3. Use any of the following PromQL expressions to compute the Pod startup duration in seconds. Each one returns one sample per Pod over the lookback window. Pick the alternative whose semantic best matches the question being asked:

```promql
# Time between scheduling and readiness — closest to "scheduling and start-up cost"
last_over_time(kube_pod_status_ready_time{namespace="test"}[1d])
- last_over_time(kube_pod_status_scheduled_time{namespace="test"}[1d])

# Time between init-container completion and readiness — isolates main container work
last_over_time(kube_pod_status_ready_time{namespace="test"}[1d])
- last_over_time(kube_pod_status_initialized_time{namespace="test"}[1d])
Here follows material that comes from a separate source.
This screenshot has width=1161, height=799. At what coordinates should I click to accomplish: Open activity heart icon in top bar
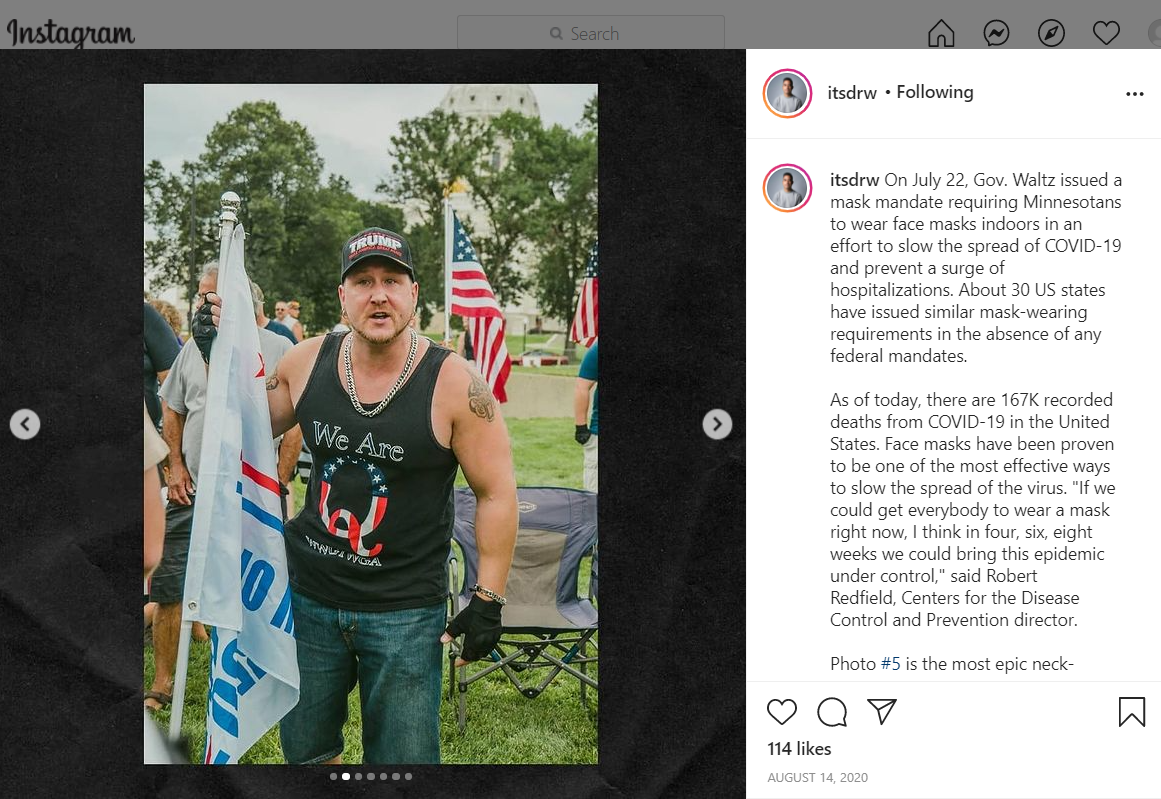pos(1106,33)
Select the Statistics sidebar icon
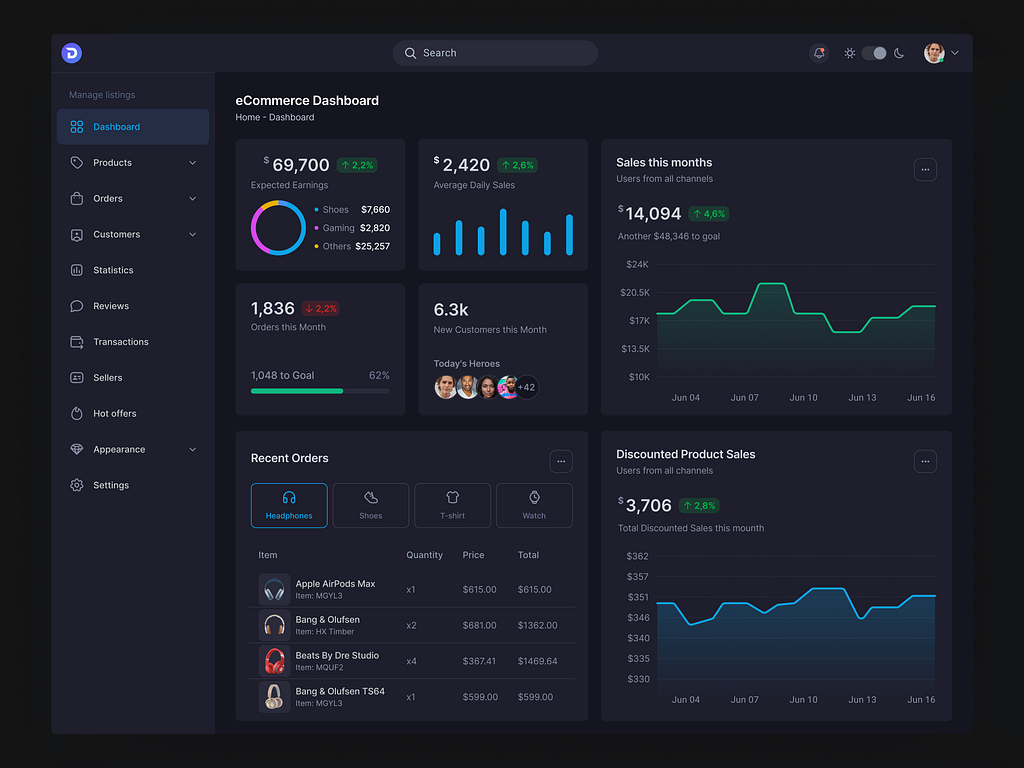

# Time between container start and readiness — isolates probe latency
last_over_time(kube_pod_status_ready_time{namespace="test"}[1d])
- last_over_time(kube_pod_start_time{namespace="test"}[1d])
```

4. To verify a single value out-of-band, use `kubectl` directly. The Pod's `metadata.creationTimestamp` minus the `Ready` condition's `lastTransitionTime` gives the same number Prometheus reports:

```bash
kubectl -n test get pod -o json | jq -r '
.items[]
| .metadata.creationTimestamp as $created
| (.status.conditions[] | select(.type=="Ready") | .lastTransitionTime) as $ready
| "Pod: \(.metadata.name)\tCreated: \($created)\tReady: \($ready)\tDelta: \(($ready | fromdateiso8601) - ($created | fromdateiso8601)) s"
'
```

Example output:

```text
Pod: httpd-5c4cfd69b4-mr7tq Created: 2026-04-22T23:45:33Z Ready: 2026-04-22T23:46:05Z Delta: 32 s
```

## Diagnostic Steps

If both `kube_pod_created` AND `kube_pod_status_*` are empty in Prometheus, the cluster is missing `kube-state-metrics` entirely:

```bash
kubectl get pods -A -l app.kubernetes.io/name=kube-state-metrics
```

If `kube_pod_status_ready_time` returns values but the difference comes out negative, the Pod was already scheduled but never reached `Ready` within the query window — verify the Pod's current `Ready` condition with `kubectl describe pod`.